Two more bindings Left: Hunting in Hard Times, and Right: Notes from a Hunting Box (Not) in the Shires.
For other bindings Bowers provides gilt versions of her illustrations, notably on the front covers of the novels, Fair Diana (1884) and Loose Rein (1887): bound in red cloth, the effect is again one of luxuriousness and allure. Hunting in Hard Times is typically flamboyant, but her most impressive binding, however, is her design for the large folio, Notes from a Hunting Box (1873).

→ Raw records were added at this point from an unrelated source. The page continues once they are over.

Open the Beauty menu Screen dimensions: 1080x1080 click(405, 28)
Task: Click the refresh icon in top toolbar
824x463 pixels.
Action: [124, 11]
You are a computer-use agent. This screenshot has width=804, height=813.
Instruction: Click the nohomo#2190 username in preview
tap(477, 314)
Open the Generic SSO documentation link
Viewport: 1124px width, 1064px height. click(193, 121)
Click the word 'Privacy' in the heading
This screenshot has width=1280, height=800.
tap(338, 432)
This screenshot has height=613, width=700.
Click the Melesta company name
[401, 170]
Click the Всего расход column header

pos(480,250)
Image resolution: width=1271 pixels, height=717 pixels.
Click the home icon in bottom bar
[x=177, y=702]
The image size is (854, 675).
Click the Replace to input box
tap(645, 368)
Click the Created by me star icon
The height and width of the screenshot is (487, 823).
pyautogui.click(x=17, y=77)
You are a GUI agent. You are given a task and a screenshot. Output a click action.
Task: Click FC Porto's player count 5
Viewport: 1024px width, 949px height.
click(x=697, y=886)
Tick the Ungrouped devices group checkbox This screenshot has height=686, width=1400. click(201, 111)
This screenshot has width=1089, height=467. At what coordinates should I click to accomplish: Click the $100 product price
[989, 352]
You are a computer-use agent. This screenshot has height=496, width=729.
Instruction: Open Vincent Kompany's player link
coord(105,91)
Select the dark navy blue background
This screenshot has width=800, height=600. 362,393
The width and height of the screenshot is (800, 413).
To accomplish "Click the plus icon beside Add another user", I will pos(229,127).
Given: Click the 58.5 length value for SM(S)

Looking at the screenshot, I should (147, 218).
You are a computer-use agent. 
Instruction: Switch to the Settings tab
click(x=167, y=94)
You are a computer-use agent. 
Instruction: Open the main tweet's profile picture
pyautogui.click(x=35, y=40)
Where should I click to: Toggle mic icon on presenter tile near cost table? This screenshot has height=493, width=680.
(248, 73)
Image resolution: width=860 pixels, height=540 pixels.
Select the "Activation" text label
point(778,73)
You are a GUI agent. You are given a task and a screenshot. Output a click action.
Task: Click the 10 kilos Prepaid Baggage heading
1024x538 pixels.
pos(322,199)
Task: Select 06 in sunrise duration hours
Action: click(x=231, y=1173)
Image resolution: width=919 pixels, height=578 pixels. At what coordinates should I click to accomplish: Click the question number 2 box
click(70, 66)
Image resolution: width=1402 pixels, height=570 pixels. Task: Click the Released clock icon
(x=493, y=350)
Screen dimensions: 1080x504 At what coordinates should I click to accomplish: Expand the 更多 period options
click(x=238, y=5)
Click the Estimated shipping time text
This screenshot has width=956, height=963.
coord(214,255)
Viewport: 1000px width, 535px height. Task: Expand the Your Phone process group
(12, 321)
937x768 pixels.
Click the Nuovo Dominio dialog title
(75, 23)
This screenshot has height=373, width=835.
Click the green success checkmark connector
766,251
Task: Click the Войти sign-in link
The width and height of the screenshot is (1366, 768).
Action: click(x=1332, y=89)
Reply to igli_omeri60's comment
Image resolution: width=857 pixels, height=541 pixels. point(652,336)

This is a bold geometrical arrangement, with vignettes placed around a central title-panel; the title is presented in mixed lettering, including Bowers’s favoured rustic writing, and her own handwriting – which appears throughout her books – being used to identify her authorship. The alternation between red and green compartments adds a further element of comic jauntiness.
Bibliography of Book Covers Designed by Bowers
D'Avigdor, Elim Henry. Fair Diana. London: Bradbury, Agnew, 1884.
D'Avigdor, Elim Henry. A Loose Rein. London: Bradbury, Agnew, 1887.
Bowers, Georgina. Hollybush Hall, or, Open house in an Open Country. London: Bradbury, Evans, 1871.
Bowers, Georgina. Hunting in Hard Times. London: Chapman & Hall, 1889.
The Little Child’s Fable Book. London: Griffith & Farran, 1868.
Bowers, Georgina. A Month in the Midlands. London: Bradbury & Evans, 1868.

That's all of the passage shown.